The lines below starting at the line containing "Task: Select the Hand scroll tool" and ending at the line containing "The height and" are to be repeated exactly, with both ends kept and nothing else added.

##### Record set

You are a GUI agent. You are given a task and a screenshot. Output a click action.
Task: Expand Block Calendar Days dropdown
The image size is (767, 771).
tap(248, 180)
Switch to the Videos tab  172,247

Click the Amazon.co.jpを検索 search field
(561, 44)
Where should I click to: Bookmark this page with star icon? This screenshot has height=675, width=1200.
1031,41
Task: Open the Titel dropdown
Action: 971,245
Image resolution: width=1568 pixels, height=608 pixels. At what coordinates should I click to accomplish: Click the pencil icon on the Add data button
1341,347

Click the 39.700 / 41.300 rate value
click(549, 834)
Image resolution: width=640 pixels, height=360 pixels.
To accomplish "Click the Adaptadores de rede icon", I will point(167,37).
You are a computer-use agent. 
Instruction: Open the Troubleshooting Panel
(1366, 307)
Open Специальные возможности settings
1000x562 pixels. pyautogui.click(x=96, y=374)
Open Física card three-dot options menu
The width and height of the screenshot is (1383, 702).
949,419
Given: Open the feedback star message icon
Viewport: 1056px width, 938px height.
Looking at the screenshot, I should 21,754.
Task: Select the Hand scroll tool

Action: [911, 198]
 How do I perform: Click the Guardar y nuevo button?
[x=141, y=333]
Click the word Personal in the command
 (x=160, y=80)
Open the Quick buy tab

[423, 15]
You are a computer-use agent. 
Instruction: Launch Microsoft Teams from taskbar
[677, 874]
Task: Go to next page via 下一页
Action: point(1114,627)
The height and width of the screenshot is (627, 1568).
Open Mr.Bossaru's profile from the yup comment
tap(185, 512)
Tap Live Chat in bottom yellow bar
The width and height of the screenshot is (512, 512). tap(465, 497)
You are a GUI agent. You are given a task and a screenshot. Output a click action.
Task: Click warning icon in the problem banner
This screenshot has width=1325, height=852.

##########

:: Answer space ::
Task: Select the Hand scroll tool

Action: [911, 198]
 How do I perform: Click the Guardar y nuevo button?
[x=141, y=333]
Click the word Personal in the command
 (x=160, y=80)
Open the Quick buy tab

[423, 15]
You are a computer-use agent. 
Instruction: Launch Microsoft Teams from taskbar
[677, 874]
Task: Go to next page via 下一页
Action: point(1114,627)
The height and width of the screenshot is (627, 1568).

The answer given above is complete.